Formisimo has now moved out of theEword’s Trafford Park operation to a dedicated new operation at Salford Quays, and the plan is to increase the headcount to around 15 in due course.
Tom Glass left in June 2013 to go travelling but he kept his shares and Mackin felt that with two of his major shareholders no longer in the business full-time, he needed to make sure decision-making remained quick and decisive. So he initiated the conversation with Slattery, which led to Mackin buying back the outstanding 15% equity stake.
As to the future, Mackin says they are now consistently recording record revenues but he discounts a sale of the agency. “I don’t see anything imminent. It’s hard. Right now everyone is very happy in the business and it’s growing, but there is nothing set in stone.
“The key to our success has been to get the right fit of people at every level throughout the business. Looking at the board composition, it helps to have people who challenge you, but in the longer term they also need to be in tune with you rather than against you.

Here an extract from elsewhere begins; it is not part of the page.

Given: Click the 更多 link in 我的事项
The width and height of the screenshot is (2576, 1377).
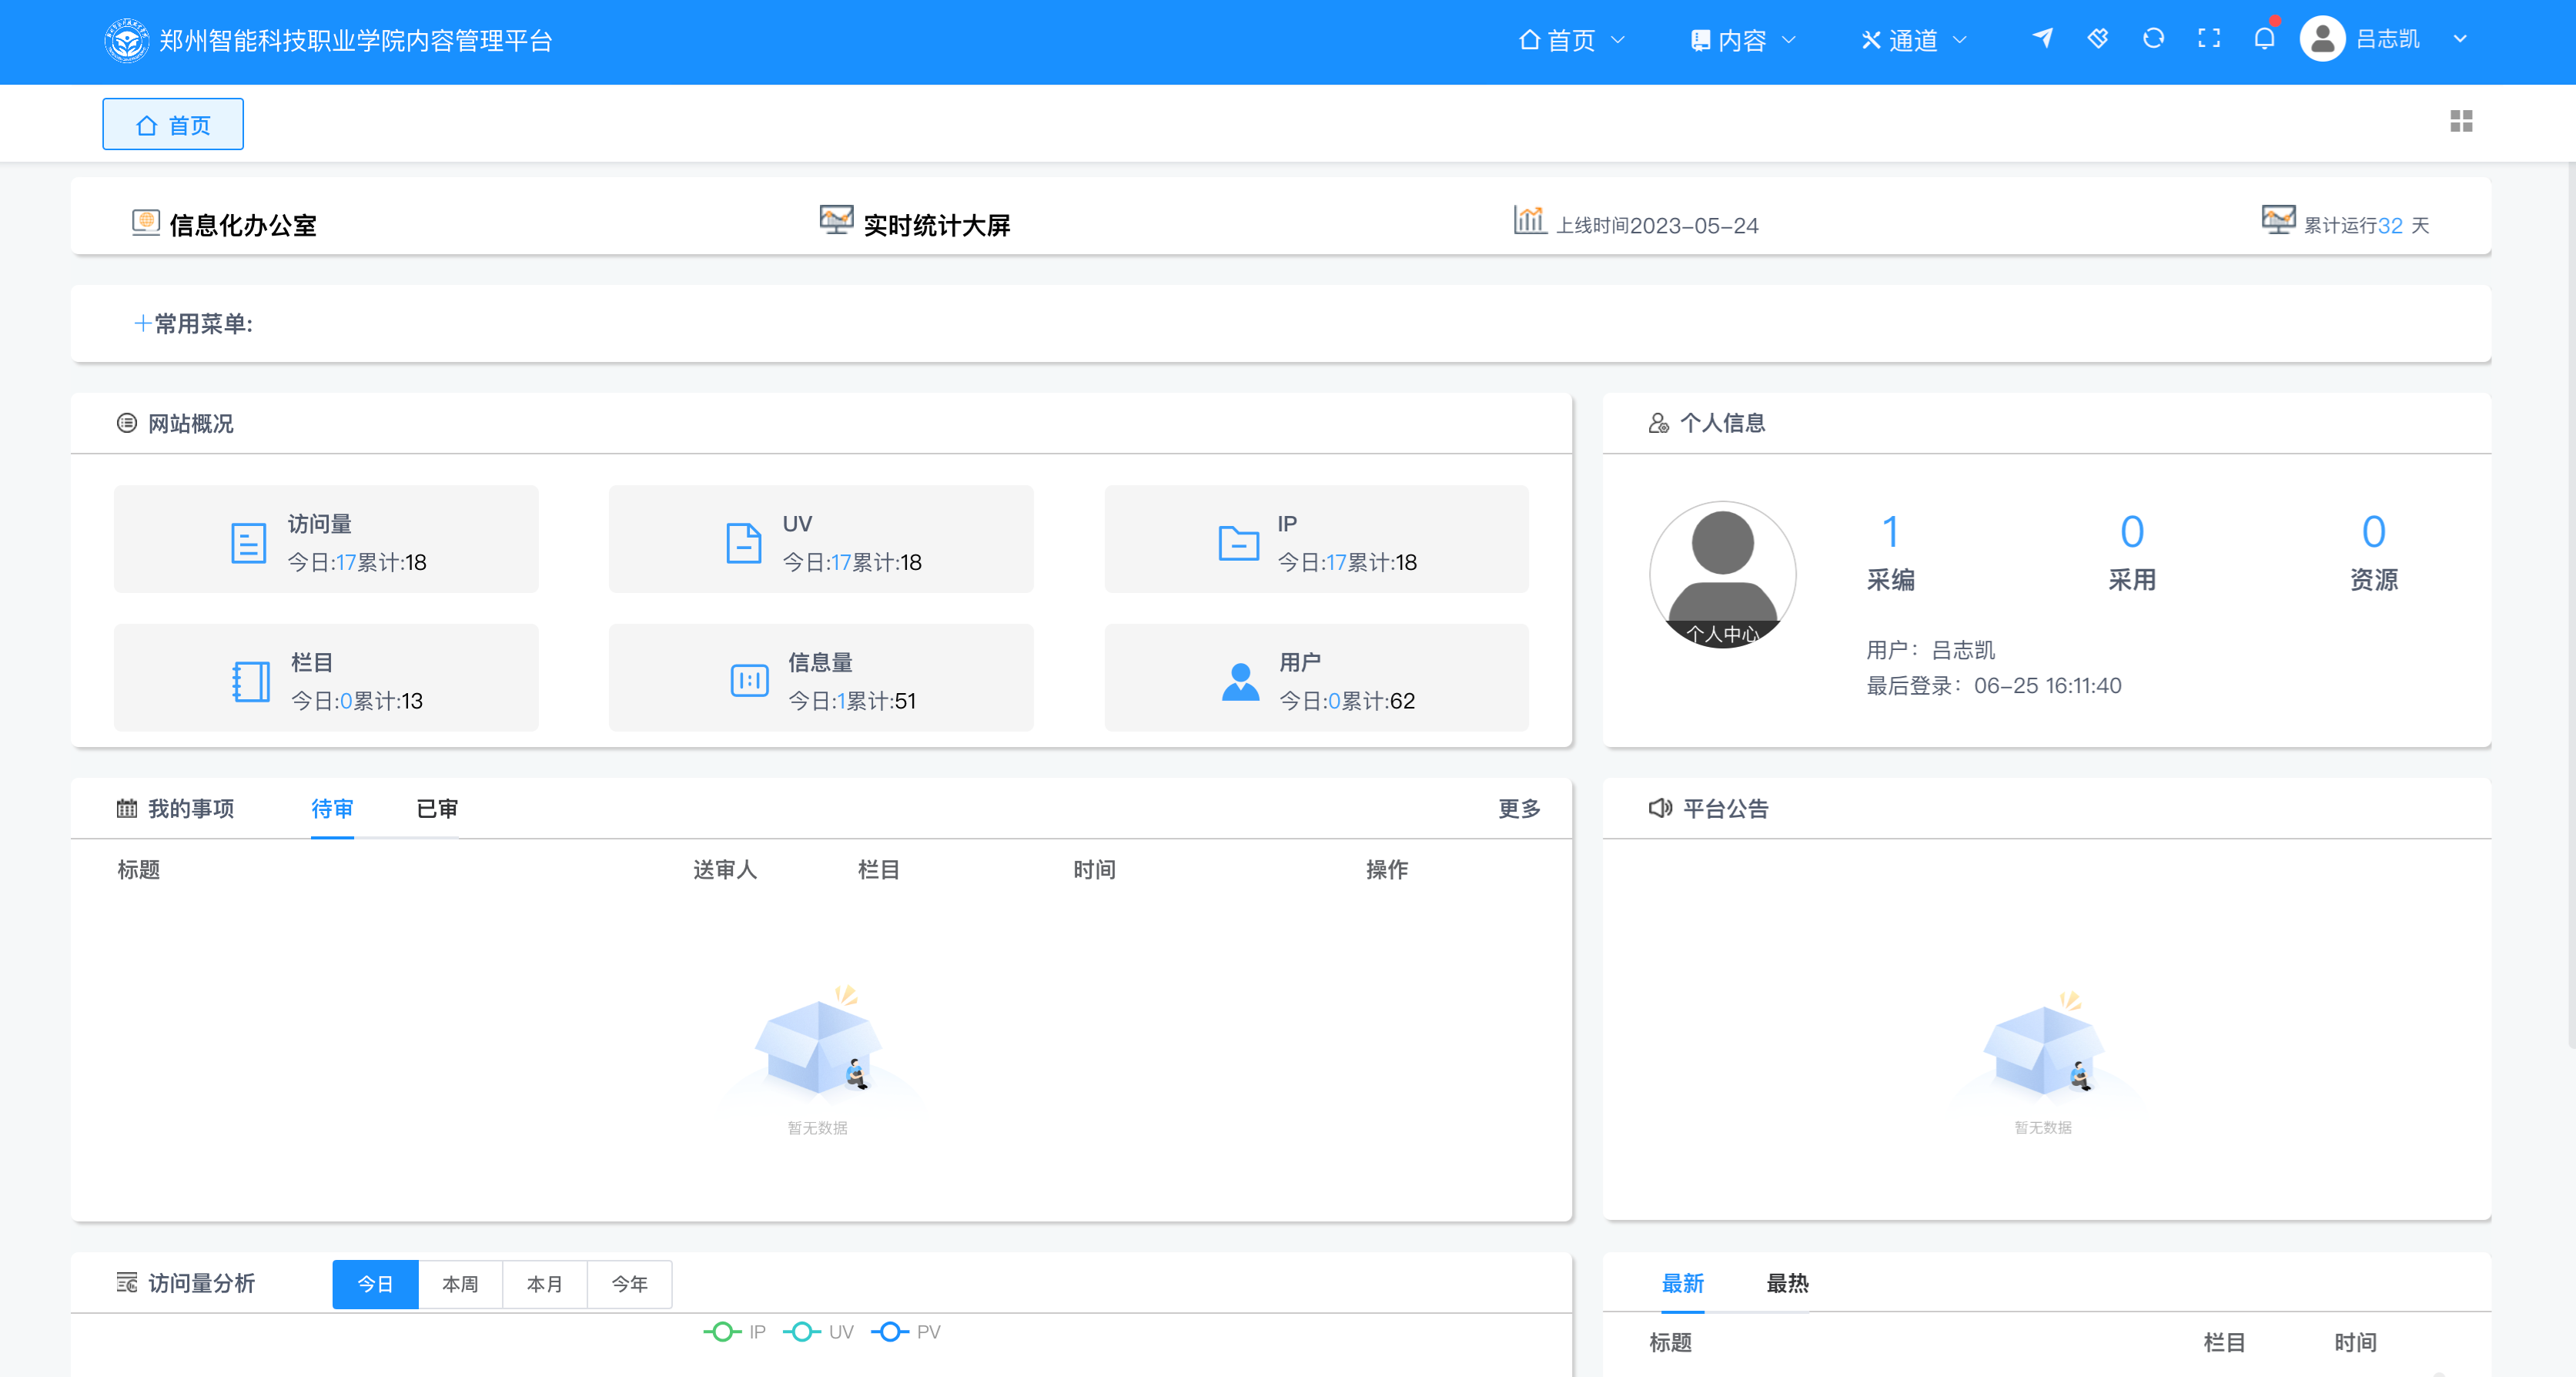Looking at the screenshot, I should click(x=1518, y=808).
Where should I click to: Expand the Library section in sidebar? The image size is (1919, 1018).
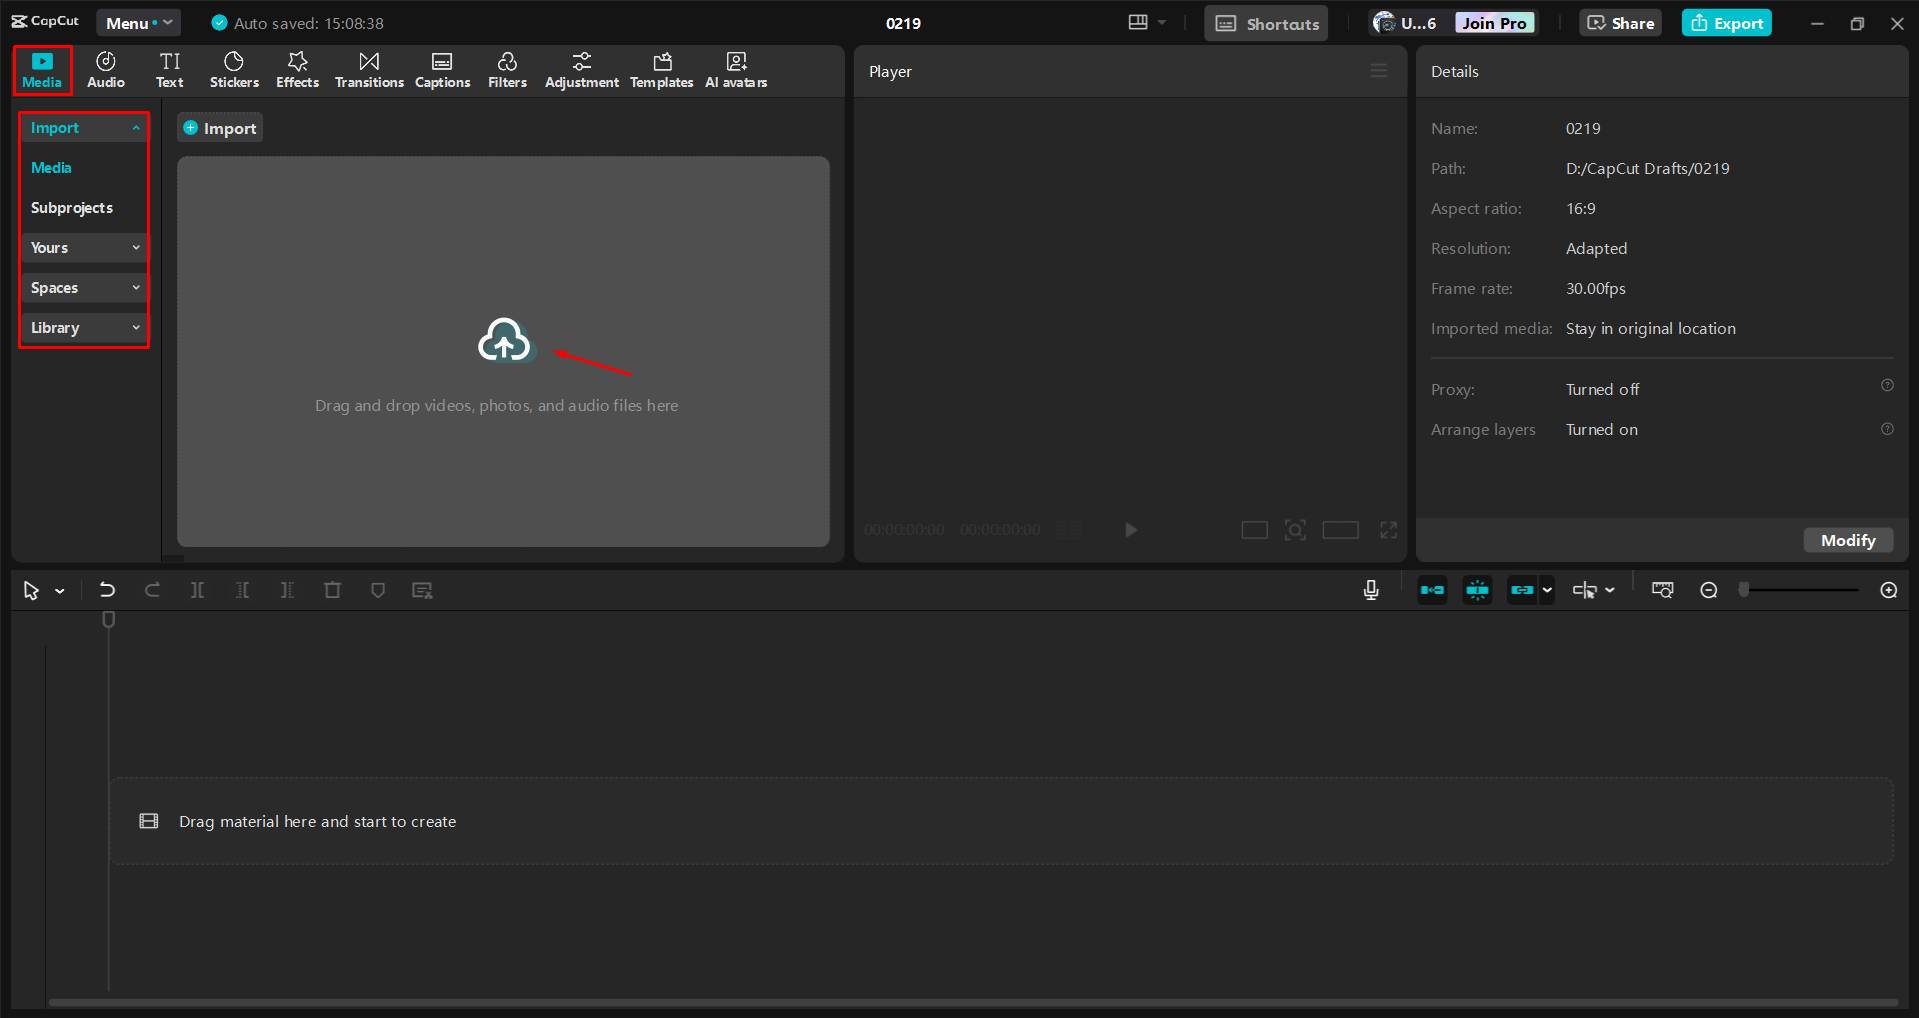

“There are several people who I owe a lot to including Phil Jones at Brother, Gary Oakes and Stephen Bloomfield. They’ve helped advise and guide me through challenging times.
“Cultural and personal differences always come into play – you can’t help that. But as long as they’re in tune with you, ultimately it will work through. My dad always told me to get on and do it if I really wanted to do it, and that’s something I’ve always followed. I don’t mope around but I simply get on with it, and if we really want something we go for it – and usually we succeed.”